Over the past 13 years, no state government has grown faster than Nevada’s. General fund spending has tripled since 1994, from $1.023 billion to more than $3 billion this fiscal year.

Appropriations being considered by the 2007 Legislature will do nothing to knock the Silver State from its big-spending perch. In fact, when lawmakers pass a general fund for the coming two years sometime this June, the budget will grow an additional 16 percent to an estimated $3.4 billion in 2009.

On top of this increased spending, lawmakers have some $400 million in surplus revenue at their disposal. Most of this money will be spent on so-called “one-shot” construction projects, including some improvements to Interstate 15 near downtown Las Vegas.

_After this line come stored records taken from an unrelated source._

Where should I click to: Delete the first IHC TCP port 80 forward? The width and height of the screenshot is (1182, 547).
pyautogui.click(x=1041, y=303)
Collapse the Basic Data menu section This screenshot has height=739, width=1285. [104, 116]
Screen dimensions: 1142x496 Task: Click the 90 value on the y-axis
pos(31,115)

Yes, the political class is still living large in Carson City, wading through revenue streams that just keep growing, and growing, and growing …

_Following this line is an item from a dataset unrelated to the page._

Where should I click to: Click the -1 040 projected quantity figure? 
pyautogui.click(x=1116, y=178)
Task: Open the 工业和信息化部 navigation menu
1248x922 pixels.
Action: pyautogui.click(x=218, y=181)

And yet, many people in state government are crying about “budget cuts” and “declining revenues.” They’re making the 2007 legislative session out to be worse than 2003, when lawmakers and Gov. Kenny Guinn created a constitutional crisis by involving the state Supreme Court in a dispute over tax increases supposedly needed to prevent the Nevada from falling off a fiscal cliff

The front page of Friday’s State Democratic Party Newsletter (also known as the Las Vegas Sun insert) sounded the alarm with the headline “Enough already with the cuts to colleges.” The partisan report lamented that Republican Gov. Jim Gibbons had issued a “warning that state government brace for across-the-board budget cuts” and that vital state operations were “left on the butcher’s block.” Curiously, the article offered no dollar figures to back up its talking points.

In Tuesday’s party newsletter, the second paragraph of the lead story quoted Assembly Speaker Barbara Buckley, D-Las Vegas, as saying: “It seems unlikely that any tax breaks will be passed this session in view of declining revenues.”

These graduates of the Al Gore College of Doomsday Rhetoric didn’t do well in math class. Their spending spin refers to a request from Gov. Gibbons for most state agencies to suggest minor cuts in their requests for spending increases.

When the legislative session began, state agencies, lawmakers and Gov. Gibbons believed about $6.8 billion was available to spend over the next two years. Now the state’s economic forecasters, whose recommendations are binding for lawmakers, are suggesting the state’s tax structure will generate about $6.7 billion in revenue, requiring about $112 million in reductions to budget increases.

“This isn’t a decrease in funding,” said Gov. Gibbons’ spokeswoman, Melissa Subbotin. “It’s a decrease in the increase.”

Indeed. Nevada’s higher education system is in line for a healthy budget increase, not to mention $110 million in surplus revenue headed toward a new health sciences center in Las Vegas. But system officials have been asked to trim about $30 million from their request for new funding. Once those reductions are made, the two-year higher education budget should still amount to about $1.3 billion, up 13 percent from the previous budget.

“The impact on our economy and literally our future is predictable, obvious and dire,” system Chancellor Jim Rogers wrote in a memo to Gov. Gibbons in which he refused to reduce his requested increases. “For my part, I will not be the chancellor who offers up this destruction.”

Nevada Supreme Court Chief Justice Bill Maupin is insistent that no further “cuts” in his requested spending increases can be made, writing in his own memo to Gov. Gibbons that the judicial system “has exceeded its participation in the effort to reduce the general fund appropriations.”

Goodness. One would think that revenues really are declining. You know, meaning there’s less money flowing into the state treasury. Meaning Mr. Rogers and Mr. Maupin had to submit budgets that were smaller than their previous ones.

Of course, that’s not the case. Everything is looking up in Carson City. Revenues are up. Spending is up. There’s more for everyone.

That’s not necessarily a good thing for Nevada. If government growth continues to outstrip the expansion of the private-sector economy, eventually both will stall. Then the shrill cries of “budget cuts” and “declining revenue” might actually be true.